Buying houses are a strong bridge between apparel manufacturers and international brands and retailers. In this critical phase, they have more responsibility to fetch orders from overseas and keep motivating suppliers. They are trying the same, but Indian Government’s unstable rules and regulations, as well as the reluctance to support even on small issues are making the situation all the more challenging for them – issues like shipping the goods at the ports, dilly-dallying the resumption of factory operations, decisions regarding migrant workers and not allowing the export of simple masks, etc. All these are hurting the opportunities, which if handled well could have a positive impact in this phase of the COVID-19 pandemic. As the Government is at the core of all of this, all eyes are on it to take the necessary actions.
COVID-19 has become a harsh reality, effects of which will not leave us for long, and so, we have to learn to live with it and continue working to survive – of course keeping in mind all the precautionary measures. Everybody wants to see factories open and get back to work again. But the current condition doesn’t seem to be very hopeful, as the orders that are in the hands or in the pipeline are losing.
A lot of vendors have had products lying since the last 3 to 4 weeks at Chennai and JNPT, but they have not been able to load these goods on vessels because these goods come from various places and must be consolidated into a container. Due to all this delay, some orders are now getting cancelled.
It is pertinent to mention here that Tuticorin Port (one of the 12 major ports in India and the second largest port in Tamil Nadu) is operating comparatively better than other ports.
As per buying houses and buying agents, the other big problem is that there is merchandise that factories have tried to finish. In some cases, there are opportunities for full-price acceptance from the clients, but due to the extended lockdown, now it will also not go on time, ultimately creating losses.
Moving forward, the buying community strongly believes that despite the availability of orders, India is losing. This is again owing to the Government’s slow decision process, as exporters still can’t commit the exact delivery dates.
Jyoti Saikia, MD, Triburg, shares, “Looking ahead, we see that some brands will place orders for the Fall season, and go into sampling and closure for the Holiday and Winter season, but due to the lockdown and our inability to project them sensibly as to how much labour will come in week after week, these orders are moving out and a lot of them go to Vietnam. If an order is moving out of China, it is not coming to India but going to Vietnam. We are not able to tell the customer when we can ship (even new orders), so how can India take these orders? Anybody can check the growth of Vietnam in the next few weeks.”
Buying leaders also add that there will be a requirement for delivery in the business during the months of June and July, but that too seems to have come under stress now, as we have work but no workers. Even where factories have started, factory owners are not sure about labour availability for the next 4 to 5 weeks. Whatever orders were in the process, they are now shifting, as clients source from many countries.

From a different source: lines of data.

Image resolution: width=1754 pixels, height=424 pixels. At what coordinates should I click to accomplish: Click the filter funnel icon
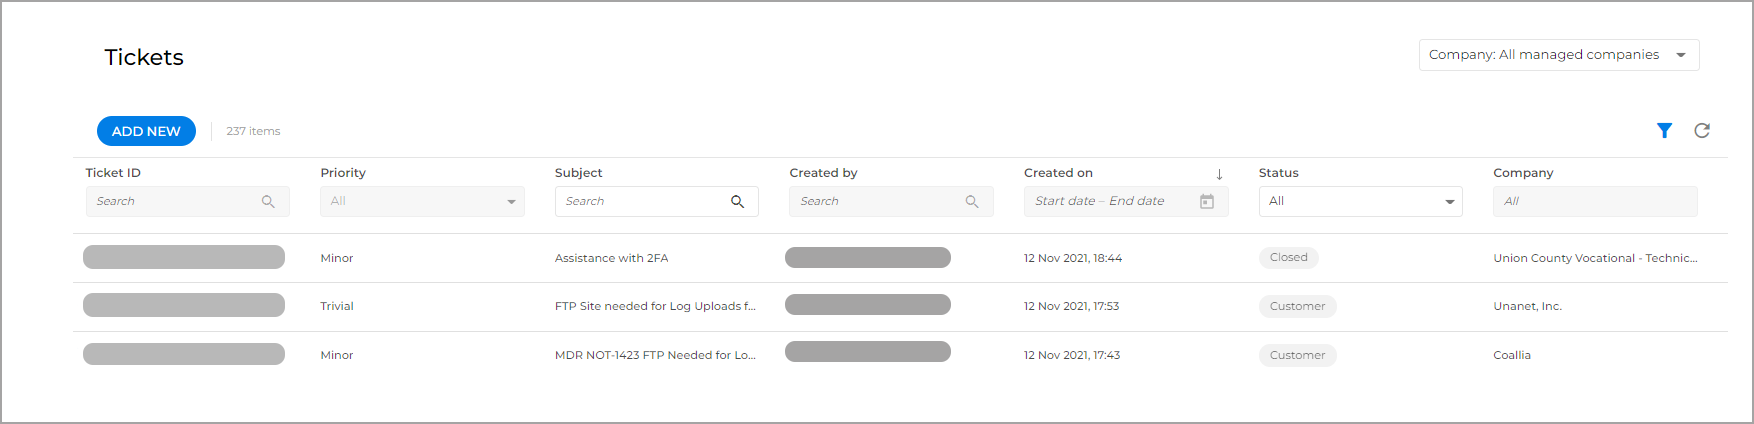(x=1664, y=131)
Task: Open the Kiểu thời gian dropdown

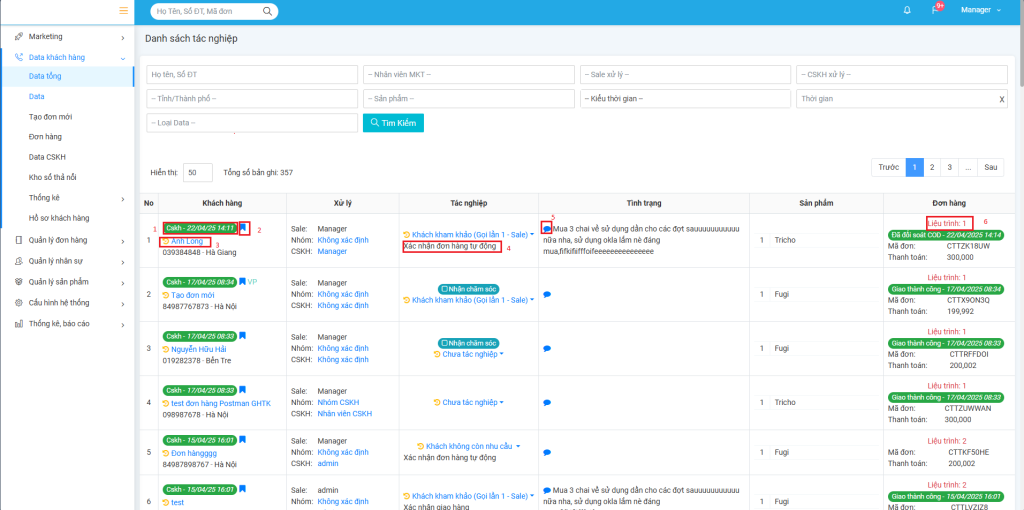Action: (x=684, y=99)
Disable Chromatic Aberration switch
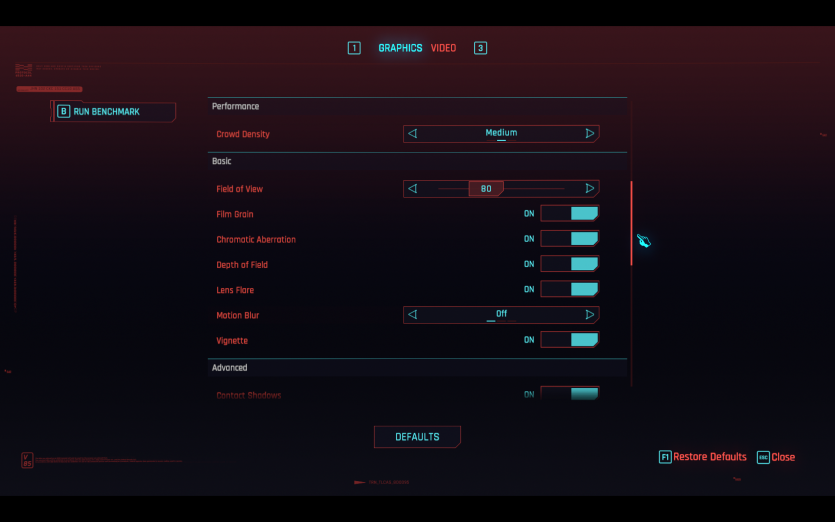Viewport: 835px width, 522px height. pos(569,239)

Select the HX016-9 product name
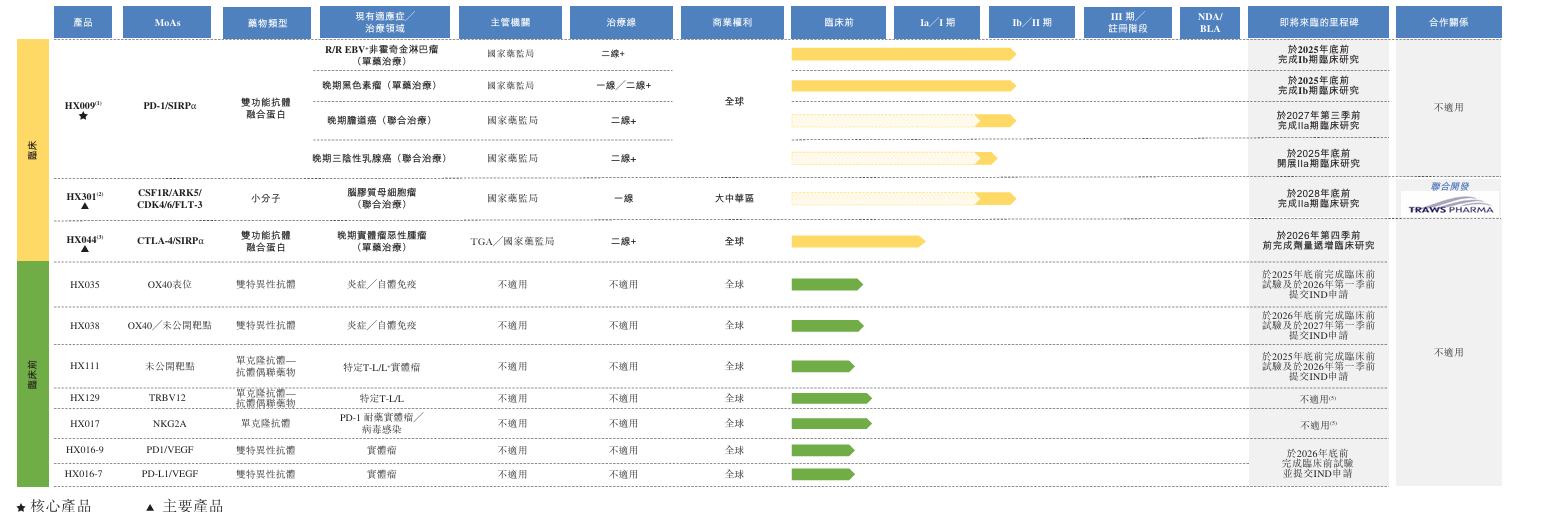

Christine E. Rai, Chairperson, Buying Agent Association (BAA), raised another issue about the future opportunities that India is losing on. “There are good opportunities for fashion mask, but we can’t export these masks. We have discussed with the Directorate General of Foreign Trade (DGFT) that a simple fashion mask has nothing to do with any specific mask like N-95, etc. Even the export of eyes mask is not allowed. Fabric lying in factories can be used to make fashion masks, but the Government is not allowing the export of simple masks, and clearly, the industry is suffering,” she commented.
The Buying Agents Association is quite active to fulfil the expressed needs of buying agents to get together formally and work to improve their standards and growth avenues. It is one of the most respected associations of the buying community in India.
Buying community leaders strongly underline that the Government should leave things to market forces now because there is no labour, so the number of people going to factories is going to be automatically calibrated. Approvals and such formalities are only wasting the time.
Elangovan Viswanathan, CEO – SNQS International, Tirupur, opines that even if a factory (without hostel and dormitories) can get 30 per cent of its workforce, it is an achievement, so the Government should do something to encourage that can push migrant labour to come back.
Rohini Suri, Member – Governing Body, BAA, shares “Workers are asking – if liquor shops can open, why can’t we work in our factories? Is there any cut-off date for factories to start working? The industry has to live with COVID-19 now. Exporters are suffering, be it ECGC cover cost, forward cover cost and fabric lying on the shop floor, mills… so the industry should now allow businesses unilaterally.”
Some buying houses also shared that though there are issues with the sampling of Holiday season, they have managed things, except for physical sampling, with the advanced technologies like 3D. Few buyers are even ready to buy on the basis of 3D sampling, but eventually in next few weeks, physical samples will be required. So, despite the best use of all the available technology, offices/factories will require to be fully operational as before.
In this scenario, rather than the industry looking towards the Government for support every day, especially regarding the frequent changes in rules and regulations at all levels, the Government should take necessary actions in favour of the industry.
“The biggest takeaway for the industry during COVID-19 is that the Government support is must for the industry, especially for the ease of doing business. Indian apparel manufacturers will bounce back, but only with the Government support,” Rohini concludes.